I had the best time at Pride 2016: my whole family joined us in the march, I didn’t vomit on a rollercoaster and I danced to Kylie behind a float full of drag queens during the Pride march.
It is time to start getting excited for this year’s Pride Glasgow celebrations. Each festival offers something totally unique to each location, and our city’s own is no exception. Pride Glasgow is Scotland’s largest LGBTQ+ Pride festival, and takes place between Saturday 19th and Sunday 20th August.
My favourite part of a Pride celebration is of course the march, which sees thousands take to the streets of Glasgow and celebrate everything we love about the LGBTQ+ community. The Pride Parade is one of the most exciting and vibrant parades in the city’s calendar, as one of the few parades still to go through the city centre it is seen by around 100,000 people and with over 4,000 people talking an active part in the parade. The Route is the same as 2016 and starts at Glasgow Green continuing onto Greendyke St, Saltmarket, Trongate, Albion St, Ingram St, South Frederick St, George Sq South Aspect, St Vincent Pl, St Vincent St, Renfield St, Union St, Jamaica St, Clyde St, Bridgegate, Steel St, Turnbull St and Greendyke St before arriving back at Glasgow Green. The Parade starts at 12pm and participants must be at the Parade Point in Glasgow Green by 11:45am at the latest. Everyone is encouraged to wear bright colours, hold banners and show off what Pride means for you.
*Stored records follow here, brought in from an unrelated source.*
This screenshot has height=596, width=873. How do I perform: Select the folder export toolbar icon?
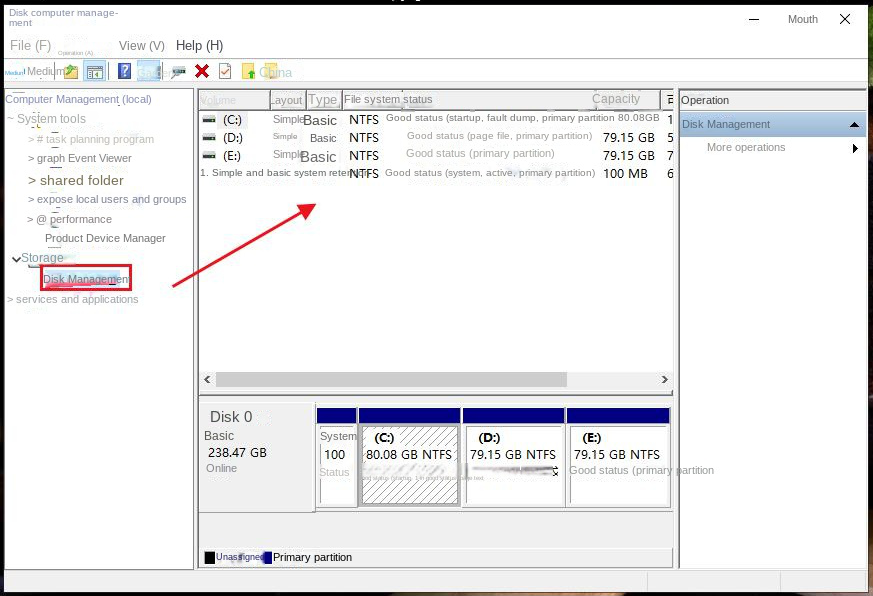69,71
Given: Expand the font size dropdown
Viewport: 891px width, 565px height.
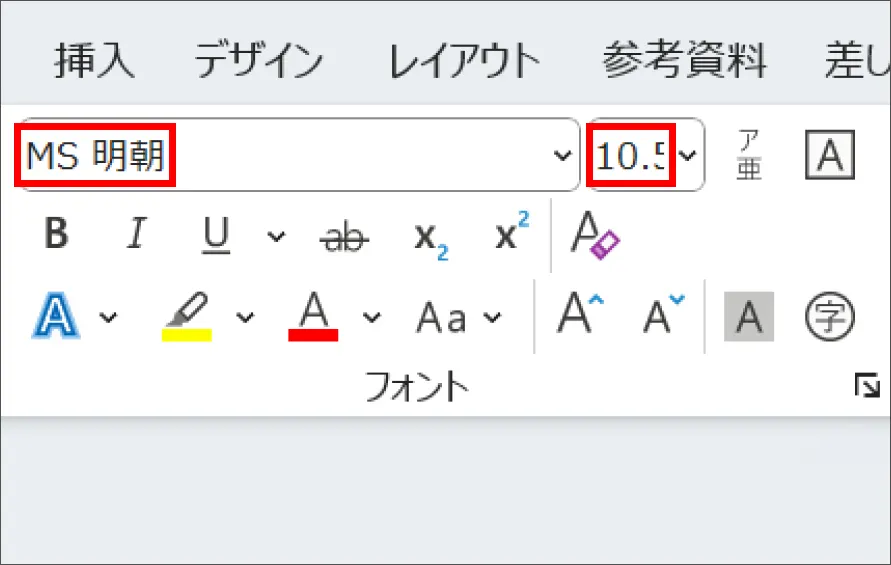Looking at the screenshot, I should click(688, 155).
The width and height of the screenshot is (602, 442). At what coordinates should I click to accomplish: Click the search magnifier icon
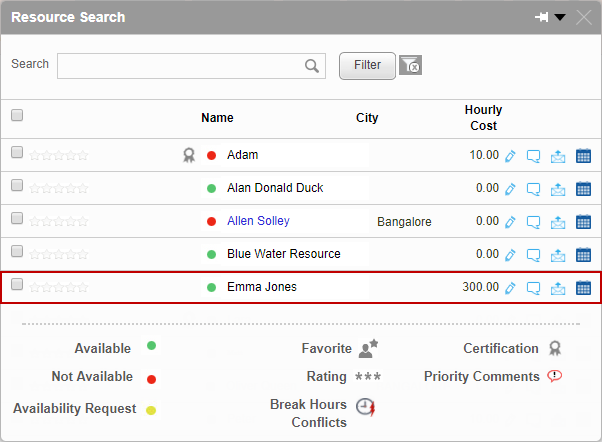point(312,66)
This year’s line up features Irish cult heroes B*Witched, the four piece pop group who brought us ‘Rollercoaster,’ ‘To You I Belong,’ and a little ditty called ‘C’est La Vie.’ Joining them are Finnish Eurovision pop sensation Saara Aalto, most famous for coming in second in this year’s The X Factor, and dance music icon Kelly Llorenna, whose tracks ‘Set You Free’ and ‘Tell It To My Heart’ were probably the highlights of your primary school discos (provided you’re as old as this humble writer…).
This year also sees the return of the Pride Dog Show, the amazing Pride March and an expansion of the Village Square. And the fair ground, which is pretty much my favourite part.
The history of Pride celebration can be traced back to the Stonewall riots, an event largely agreed to have launched the LGBTQ+ rights movement in 1969. Taking place at the Stonewall Inn, a gay bar in the Greenwich Village neighbourhood of Manhattan, the six day riot came as a result of impending friction between the authorities and LGBTQ+ civilians. The first event, fittingly, was the LGBT Pride March in New York on 2nd November 1969 and ever since the festival has become a global event to celebrate being proud to be LGBTQ+. Whether the march is largely political or a celebratory, Mardi Gras-style affair, there is no better way to unify people behind the cause of equality.
Our community faces much adversity, even in 2017; 74 countires still ban homosexual relationships, women (straight and gay) continue to objectified and vilified in the media and the leader of the free world just stated he does not want transgender soldiers protecting his citizens. Pride may not be for everyone, but there’s no argument to suggest we don’t need it anymore: while we in the UK and the rest of Western Europe have achieved so much in the way of LGBTQ+ equality, it’s too easy to overlook countries in which being queer can cost you your life. Pride Uganda 2014, for example, went ahead despite homosexuality being illegal and the recent invalidation of the Kill the Gays Bill. We shouldn’t take Pride for granted: it’s the perfect platform to celebrate queer culture and al we have achieved as a community. Also, face paint.
Pride is massively important. We need space to promote inclusion within the LGBTQ+ community, celebrate the progress we have made in achieving equality for all and ensure future generations do not take their history for granted. Whether you join the parade, take part in one of Glasgow’s various Pride celebrations or, as our house will be doing, creating the gayest playlist known to humanity and throwing an enormous Pride Party of our own, take this opportunity to show pride in yourself and your community.